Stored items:
* * * * *

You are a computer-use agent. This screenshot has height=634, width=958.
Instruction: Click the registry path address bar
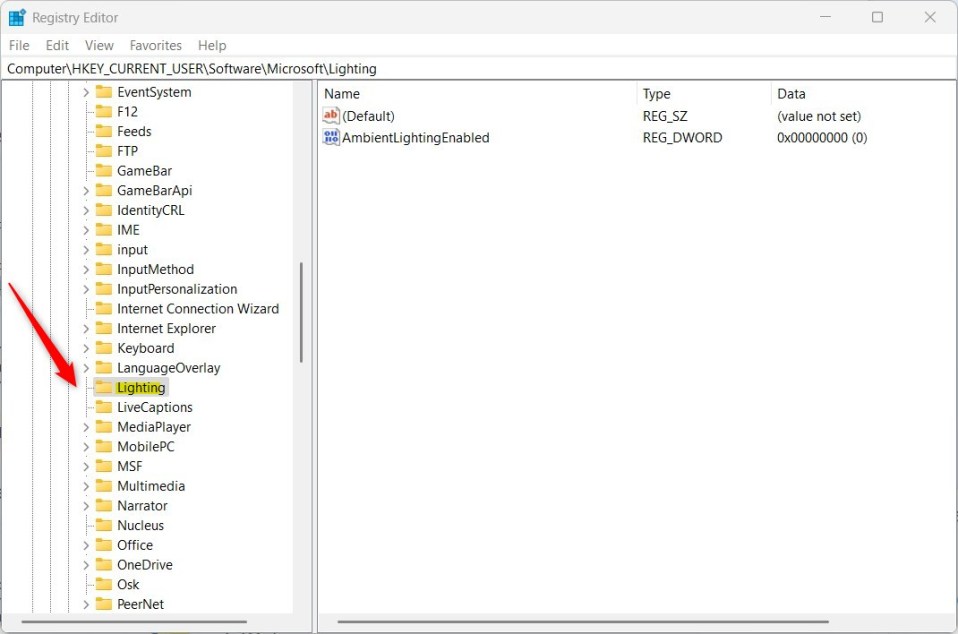(x=479, y=68)
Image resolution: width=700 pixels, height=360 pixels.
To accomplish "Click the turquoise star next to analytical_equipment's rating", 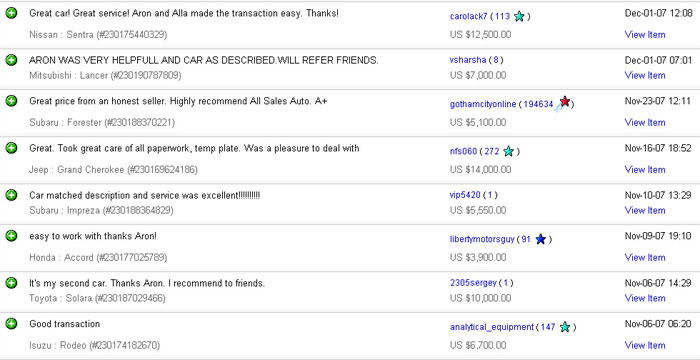I will 565,327.
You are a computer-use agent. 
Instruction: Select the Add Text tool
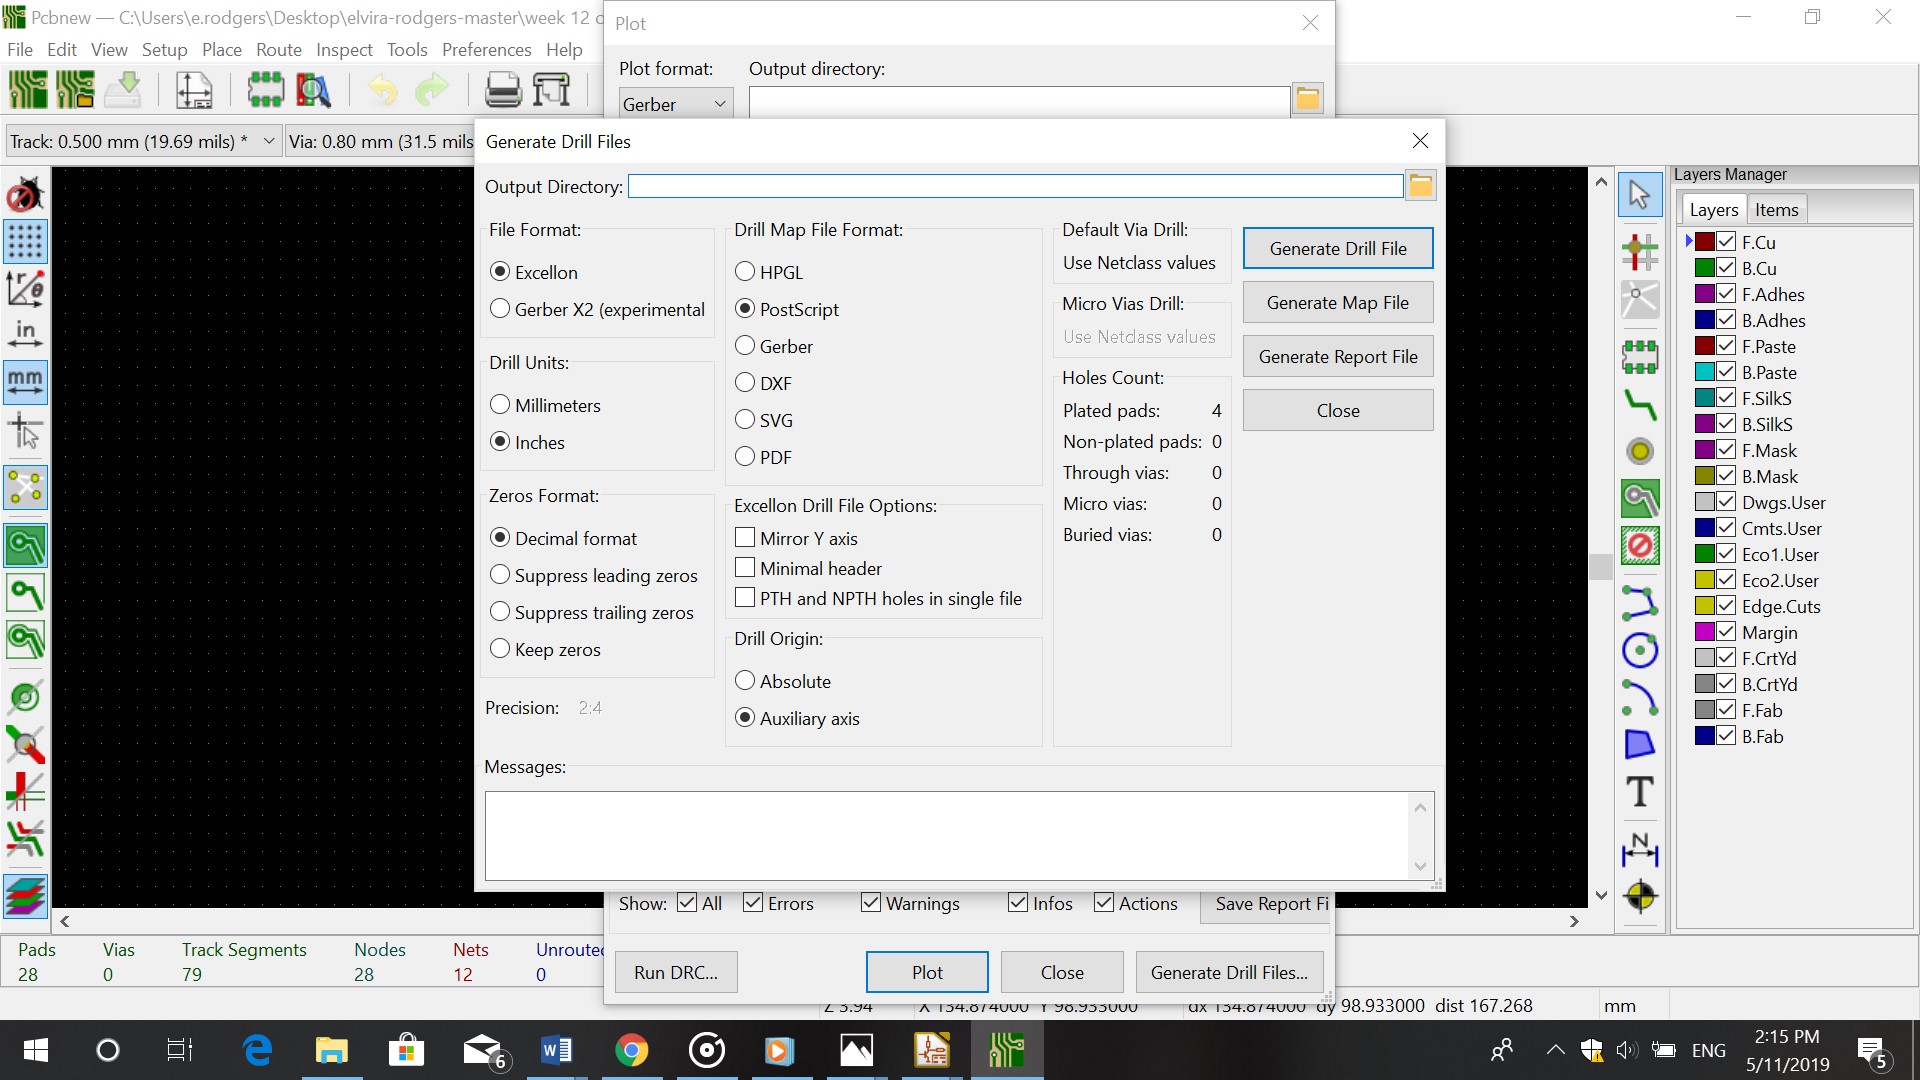pos(1640,792)

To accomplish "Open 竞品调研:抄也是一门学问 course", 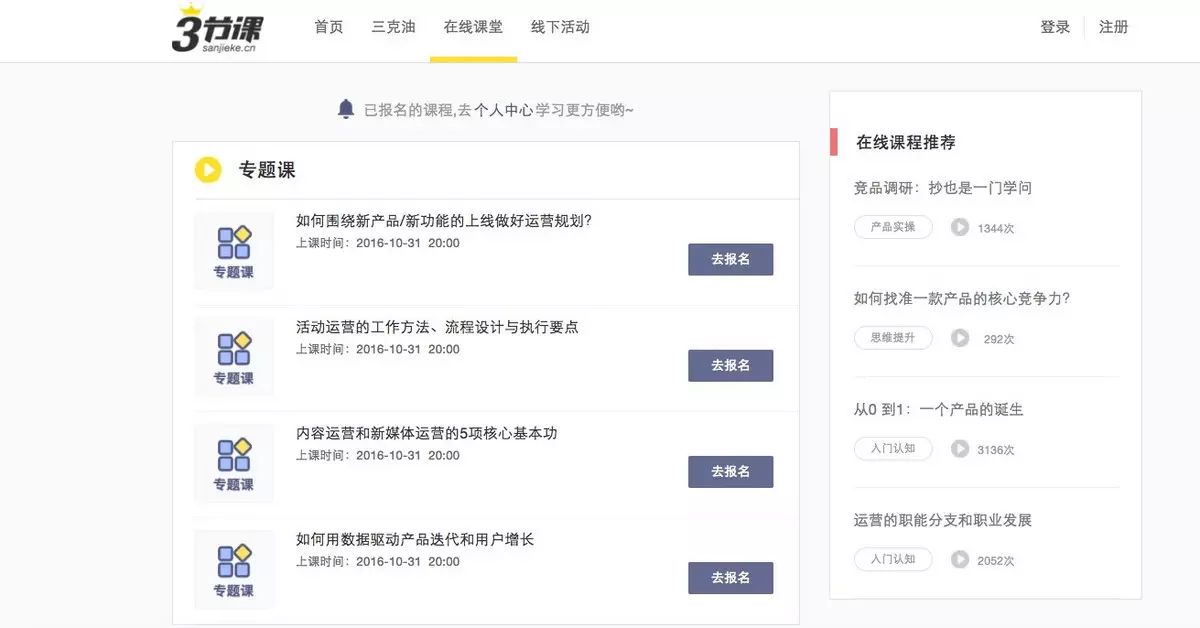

* * * * *

* EXERCISE GOAL: State how many lines of the records above contain the string "Instruction", matching case exactly, and reply with the number alone.

* EXERCISE RESPONSE: 2